--- INPUT DATA ---

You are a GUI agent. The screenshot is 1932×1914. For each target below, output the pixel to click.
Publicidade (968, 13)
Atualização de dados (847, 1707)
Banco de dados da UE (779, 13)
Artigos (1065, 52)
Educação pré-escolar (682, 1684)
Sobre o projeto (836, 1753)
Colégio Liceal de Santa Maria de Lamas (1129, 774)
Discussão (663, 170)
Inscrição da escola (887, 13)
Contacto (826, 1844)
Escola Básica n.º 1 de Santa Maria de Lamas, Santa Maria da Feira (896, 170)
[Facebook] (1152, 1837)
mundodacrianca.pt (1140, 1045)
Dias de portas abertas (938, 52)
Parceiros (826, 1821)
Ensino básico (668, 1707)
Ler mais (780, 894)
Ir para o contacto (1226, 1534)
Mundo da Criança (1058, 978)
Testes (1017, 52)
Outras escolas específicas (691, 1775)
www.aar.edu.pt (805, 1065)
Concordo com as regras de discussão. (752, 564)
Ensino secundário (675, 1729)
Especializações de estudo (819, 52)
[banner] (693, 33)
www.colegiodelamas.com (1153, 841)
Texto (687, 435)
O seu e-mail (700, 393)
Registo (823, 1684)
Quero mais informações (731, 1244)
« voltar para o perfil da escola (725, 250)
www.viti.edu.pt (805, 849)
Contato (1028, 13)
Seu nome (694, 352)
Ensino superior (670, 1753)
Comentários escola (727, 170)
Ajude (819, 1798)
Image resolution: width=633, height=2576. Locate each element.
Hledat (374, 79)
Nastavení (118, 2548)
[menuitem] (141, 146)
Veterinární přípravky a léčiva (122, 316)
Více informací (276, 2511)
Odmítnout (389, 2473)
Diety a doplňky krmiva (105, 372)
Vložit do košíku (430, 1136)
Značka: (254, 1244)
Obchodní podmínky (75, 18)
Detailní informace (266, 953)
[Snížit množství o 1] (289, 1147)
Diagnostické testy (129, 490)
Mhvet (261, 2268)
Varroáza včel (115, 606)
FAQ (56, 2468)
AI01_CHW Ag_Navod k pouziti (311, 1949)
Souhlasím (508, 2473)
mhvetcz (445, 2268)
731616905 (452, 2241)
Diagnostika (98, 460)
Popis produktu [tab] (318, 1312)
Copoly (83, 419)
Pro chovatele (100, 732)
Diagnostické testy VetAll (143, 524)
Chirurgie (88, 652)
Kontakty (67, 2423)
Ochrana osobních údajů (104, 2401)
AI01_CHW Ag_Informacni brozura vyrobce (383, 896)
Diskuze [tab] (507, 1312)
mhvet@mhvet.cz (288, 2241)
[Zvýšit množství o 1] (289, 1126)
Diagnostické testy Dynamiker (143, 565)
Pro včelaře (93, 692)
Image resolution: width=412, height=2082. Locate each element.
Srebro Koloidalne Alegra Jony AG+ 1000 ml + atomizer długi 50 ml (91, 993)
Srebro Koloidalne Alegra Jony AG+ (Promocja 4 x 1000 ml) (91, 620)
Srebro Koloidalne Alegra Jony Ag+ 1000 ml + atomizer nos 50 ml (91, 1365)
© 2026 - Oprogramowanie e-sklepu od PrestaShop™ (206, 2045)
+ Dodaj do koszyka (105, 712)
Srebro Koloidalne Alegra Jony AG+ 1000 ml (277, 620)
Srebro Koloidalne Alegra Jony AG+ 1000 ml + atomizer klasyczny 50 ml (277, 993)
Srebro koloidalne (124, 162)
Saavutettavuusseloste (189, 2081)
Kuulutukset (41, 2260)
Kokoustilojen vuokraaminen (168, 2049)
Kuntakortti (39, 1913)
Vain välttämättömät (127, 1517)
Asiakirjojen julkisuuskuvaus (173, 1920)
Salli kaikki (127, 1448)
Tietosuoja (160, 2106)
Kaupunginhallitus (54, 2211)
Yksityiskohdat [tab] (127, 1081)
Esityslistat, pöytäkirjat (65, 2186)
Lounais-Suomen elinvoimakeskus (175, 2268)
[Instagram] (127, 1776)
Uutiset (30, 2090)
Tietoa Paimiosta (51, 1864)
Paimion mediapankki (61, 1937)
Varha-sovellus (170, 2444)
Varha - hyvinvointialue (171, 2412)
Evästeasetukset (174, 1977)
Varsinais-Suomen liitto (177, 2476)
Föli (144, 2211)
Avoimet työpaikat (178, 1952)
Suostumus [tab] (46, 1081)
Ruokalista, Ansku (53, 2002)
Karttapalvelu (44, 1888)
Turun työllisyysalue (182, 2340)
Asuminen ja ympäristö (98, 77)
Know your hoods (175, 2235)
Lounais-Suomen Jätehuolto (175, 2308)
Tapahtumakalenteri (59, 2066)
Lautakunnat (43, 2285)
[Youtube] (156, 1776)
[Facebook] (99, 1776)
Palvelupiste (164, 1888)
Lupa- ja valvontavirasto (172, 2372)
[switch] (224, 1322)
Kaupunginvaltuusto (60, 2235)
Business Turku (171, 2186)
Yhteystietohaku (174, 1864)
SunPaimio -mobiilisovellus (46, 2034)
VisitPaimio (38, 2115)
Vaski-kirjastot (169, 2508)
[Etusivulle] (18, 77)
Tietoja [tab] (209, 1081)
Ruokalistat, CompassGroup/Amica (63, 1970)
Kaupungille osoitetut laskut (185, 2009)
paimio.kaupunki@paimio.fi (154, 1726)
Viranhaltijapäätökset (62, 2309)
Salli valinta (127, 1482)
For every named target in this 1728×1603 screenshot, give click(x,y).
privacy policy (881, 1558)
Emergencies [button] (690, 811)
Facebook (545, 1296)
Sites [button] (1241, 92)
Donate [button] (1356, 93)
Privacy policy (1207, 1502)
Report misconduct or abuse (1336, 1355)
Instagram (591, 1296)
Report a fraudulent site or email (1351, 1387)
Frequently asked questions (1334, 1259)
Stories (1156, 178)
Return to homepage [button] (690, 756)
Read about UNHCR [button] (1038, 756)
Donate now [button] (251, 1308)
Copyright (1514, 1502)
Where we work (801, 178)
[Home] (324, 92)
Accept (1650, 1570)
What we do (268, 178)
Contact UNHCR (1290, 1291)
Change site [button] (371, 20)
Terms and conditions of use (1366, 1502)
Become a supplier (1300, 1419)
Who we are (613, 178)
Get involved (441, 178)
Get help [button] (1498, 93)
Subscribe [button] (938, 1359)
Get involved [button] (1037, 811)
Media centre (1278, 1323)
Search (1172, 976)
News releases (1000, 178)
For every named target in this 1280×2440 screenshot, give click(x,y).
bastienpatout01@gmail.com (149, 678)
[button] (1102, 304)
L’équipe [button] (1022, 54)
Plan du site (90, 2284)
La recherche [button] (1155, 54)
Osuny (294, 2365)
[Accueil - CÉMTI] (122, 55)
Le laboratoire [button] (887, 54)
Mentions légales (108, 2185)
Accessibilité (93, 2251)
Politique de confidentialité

---

In the entries, some lines may contain the word "Alegra". Give how many do, as a number by itself.

FINISHED EXERCISE :: 5